[[ PASSAGE, beginning ]]

As the covid crisis depresses air travel, London’s Heathrow airport will charge departing passengers an additional 8.90 pounds ($12.40) to recoup costs. The tariff has been approved by the UK’s aviation regulator as part of a protocol that allows the hub to cover costs such as electricity, luggage, and check-in services. According to a statement released on Sunday, Heathrow makes “zero profit” from such operations, with fees covering operational and maintenance costs.
Heathrow has been especially hard hit by the pandemic, as it depends heavily on long-haul markets that have all but disappeared. Last week, the airport reported a 2 billion-pound loss for 2020, citing a 73% decrease in passengers’ number, as a justification for its failure to cover the costs of delivering certain services.
According to the general notice dated February 4th, that outlines the price increase, the new per-passenger levy, or Airport Cost Recovery Payment, will be levied for the rest of this year and was negotiated with airlines as the preferred way for Heathrow to recover its costs.
Heathrow, which is owned by the Spanish construction group Ferrovial SA, the Qatar Investment Authority, private equity firm Alinda Capital Partners, and China Investment Corp., will levy a 4.44-pound fee on each piece of passenger luggage as specified in the general notice.
Separately, the Civil Aviation Authority is discussing if Heathrow should be allowed to temporarily increase the fees it charges airlines, until a longer-term regulatory agreement takes effect next year. Heathrow has called for a move that would increase fares by 1.20 pounds per passenger, according to the airport.
Since some baggage-related expenses were included in the passenger tax, the number is lower than the one announced on December 16th, last year.

[[ PASSAGE, end ]]

Reproduce word for word the stretch of the passage on Heathrow's passenger fee from "According to the general" through "the general notice.". The lines after this point are separate material, unrelated to the passage on Heathrow's passenger fee.

[[ EXTRACTED INFORMATION, beginning ]]

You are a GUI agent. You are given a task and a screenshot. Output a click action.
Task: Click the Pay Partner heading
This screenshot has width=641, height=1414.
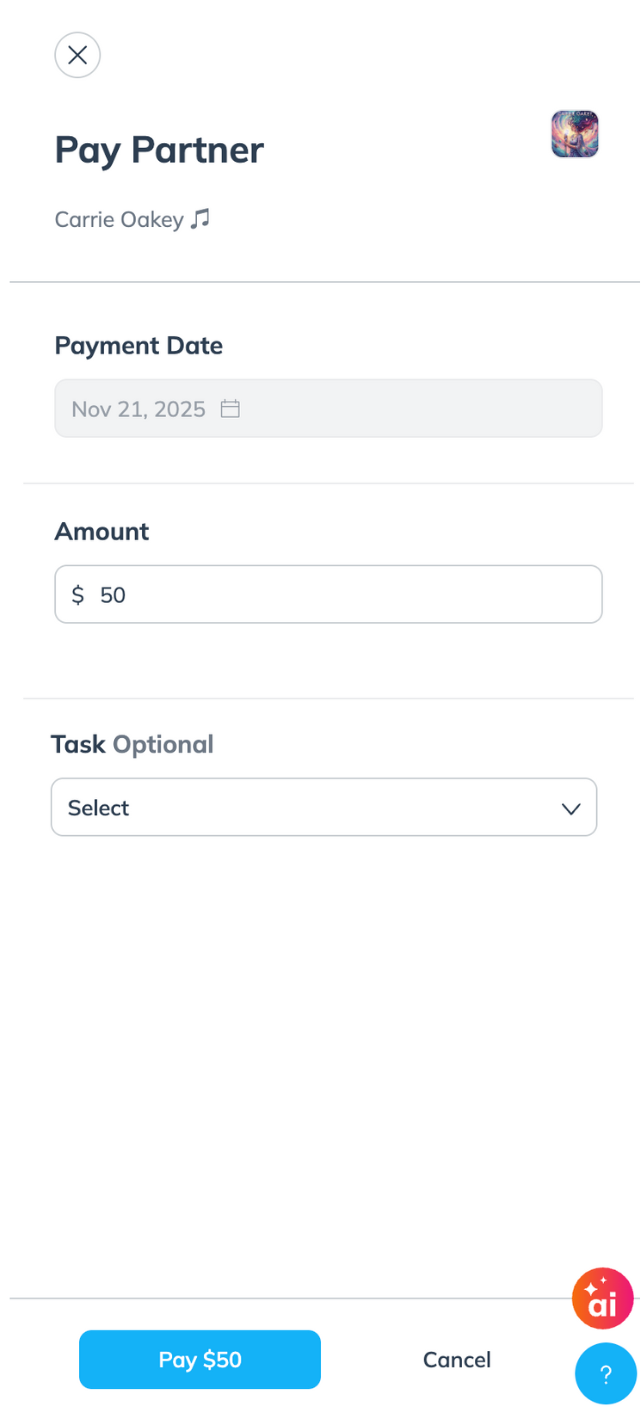159,150
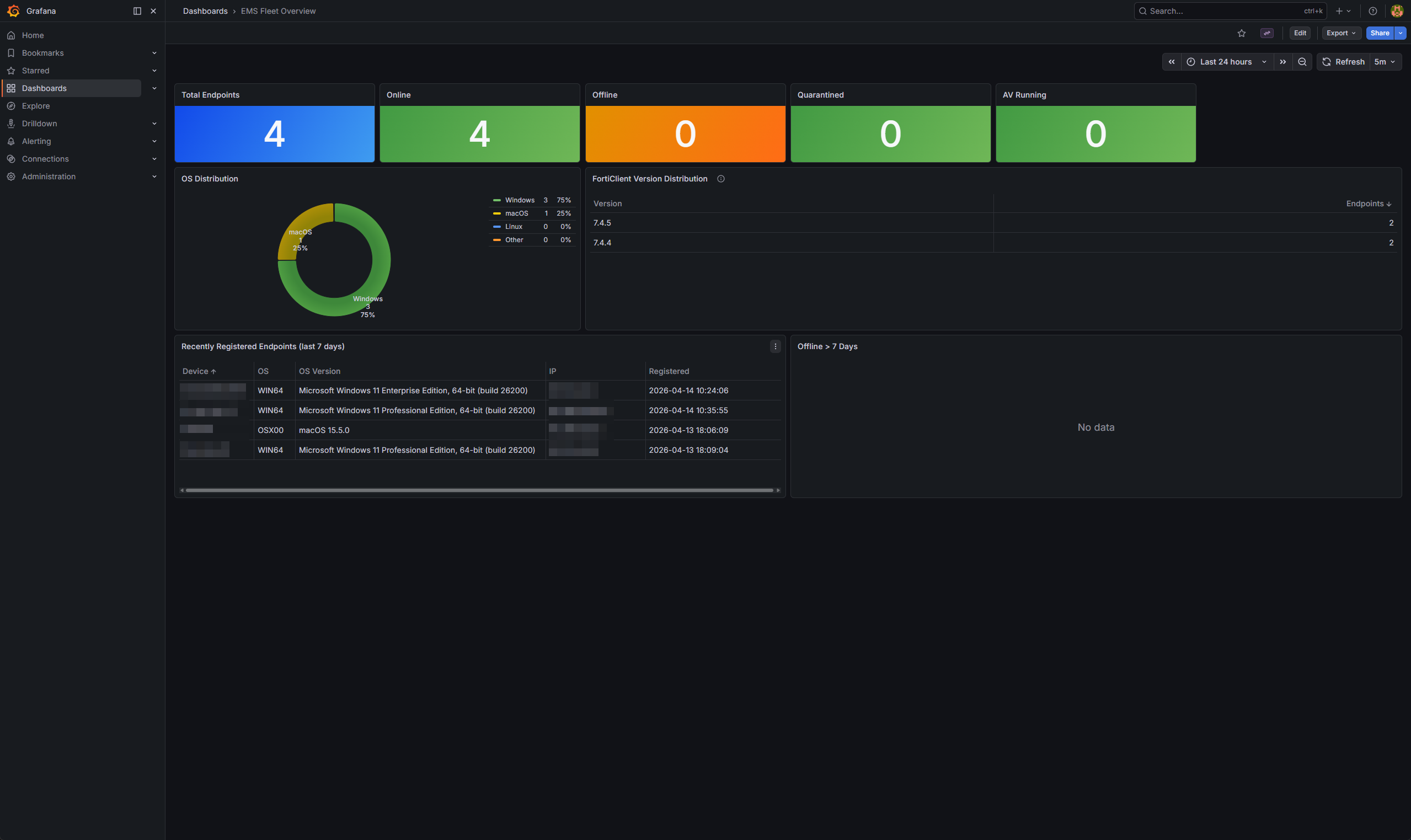Click the zoom out time range icon
1411x840 pixels.
coord(1302,62)
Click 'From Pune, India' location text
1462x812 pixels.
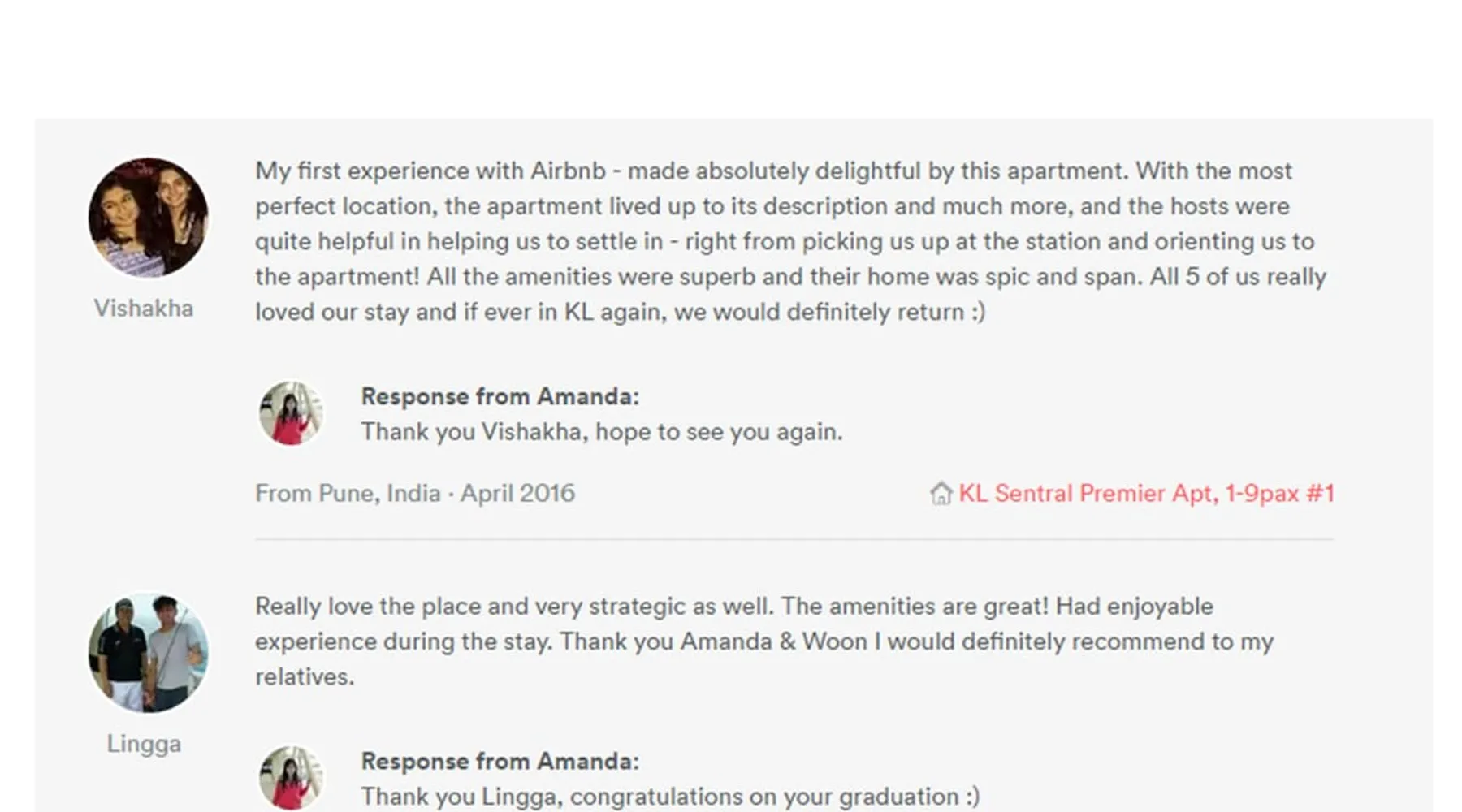tap(348, 494)
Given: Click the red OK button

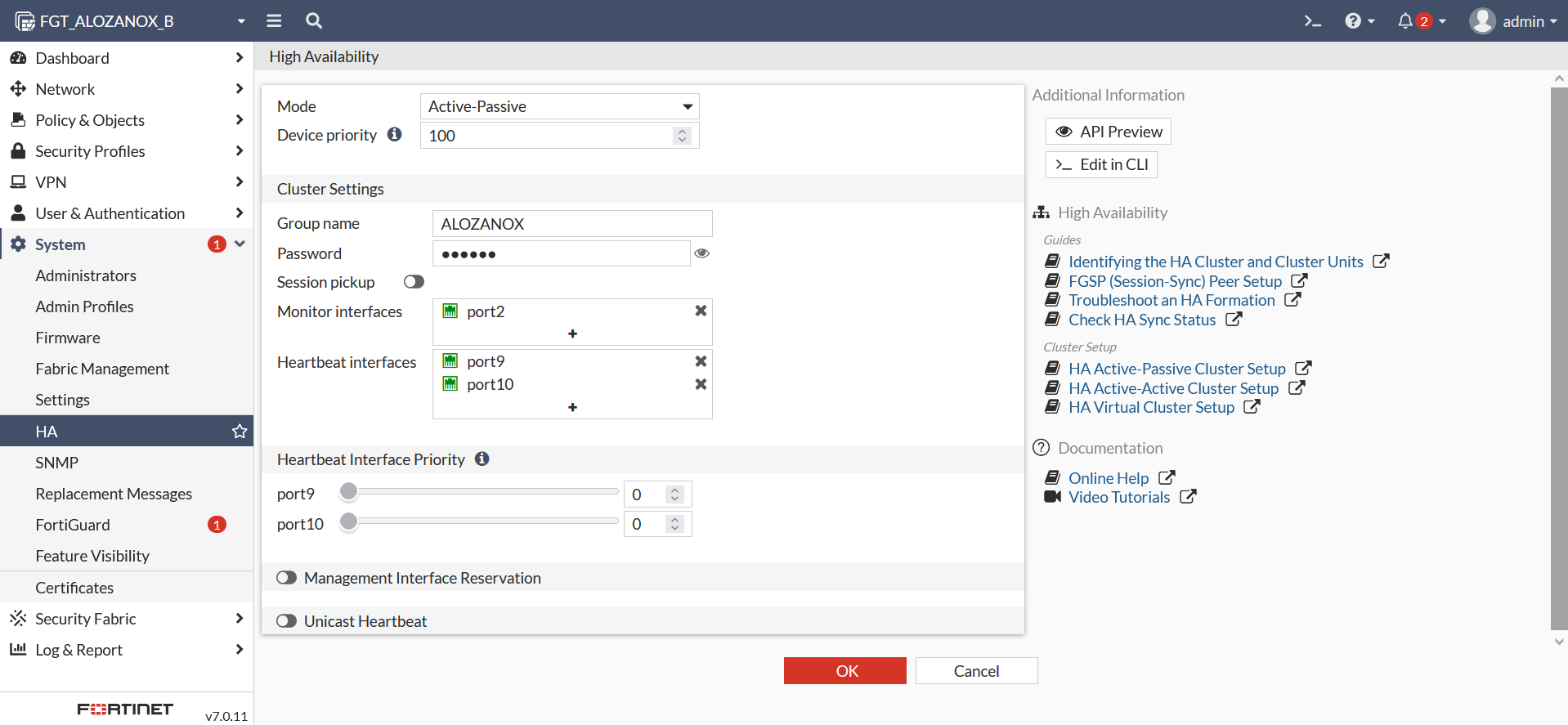Looking at the screenshot, I should pos(844,671).
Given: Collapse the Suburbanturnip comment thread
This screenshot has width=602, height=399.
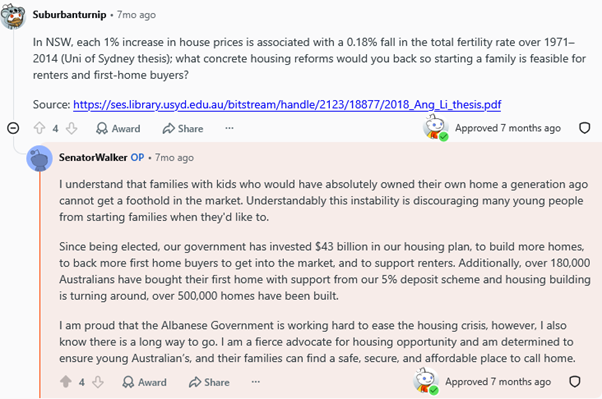Looking at the screenshot, I should [x=13, y=128].
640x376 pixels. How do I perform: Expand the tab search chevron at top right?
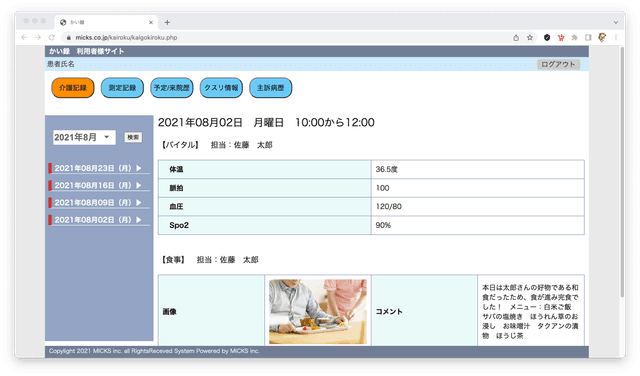pos(616,22)
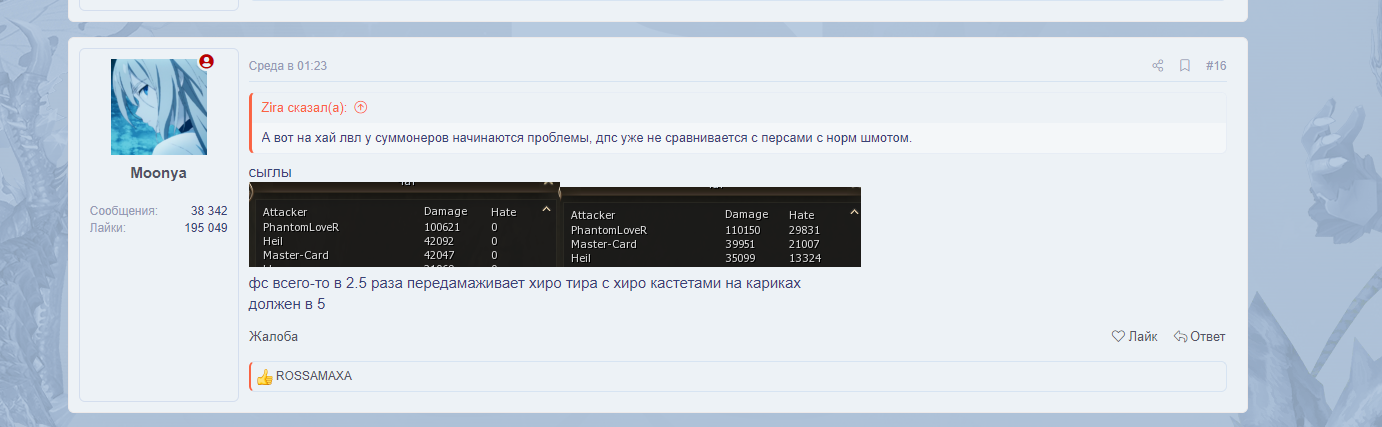Click the thumbs-up reaction icon
Image resolution: width=1382 pixels, height=427 pixels.
(264, 377)
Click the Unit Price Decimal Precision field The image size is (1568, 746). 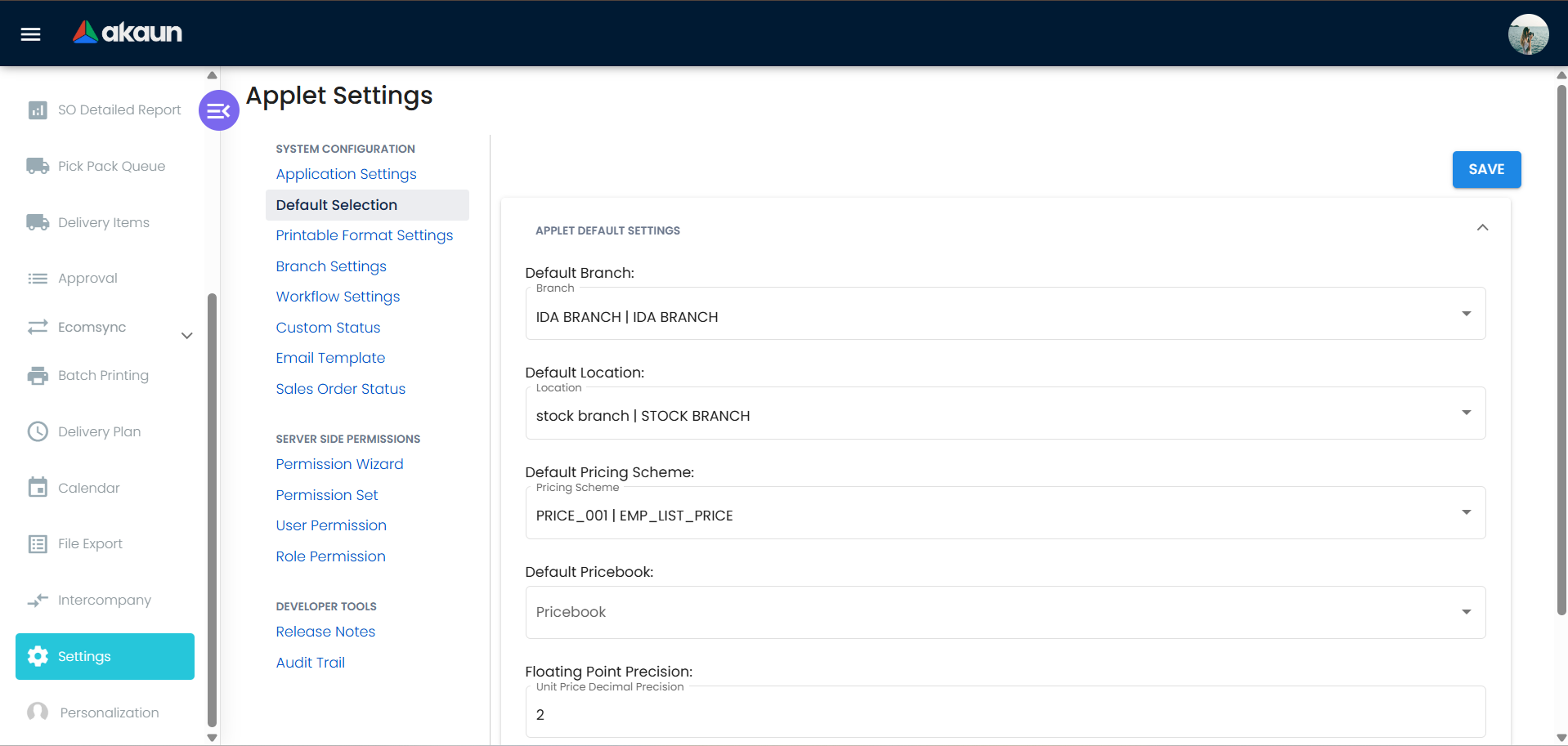1005,714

[[ EXTRACTED INFORMATION, end ]]

**SOLUTION TO THE PROBLEM:**
According to the general notice dated February 4th, that outlines the price increase, the new per-passenger levy, or Airport Cost Recovery Payment, will be levied for the rest of this year and was negotiated with airlines as the preferred way for Heathrow to recover its costs.
Heathrow, which is owned by the Spanish construction group Ferrovial SA, the Qatar Investment Authority, private equity firm Alinda Capital Partners, and China Investment Corp., will levy a 4.44-pound fee on each piece of passenger luggage as specified in the general notice.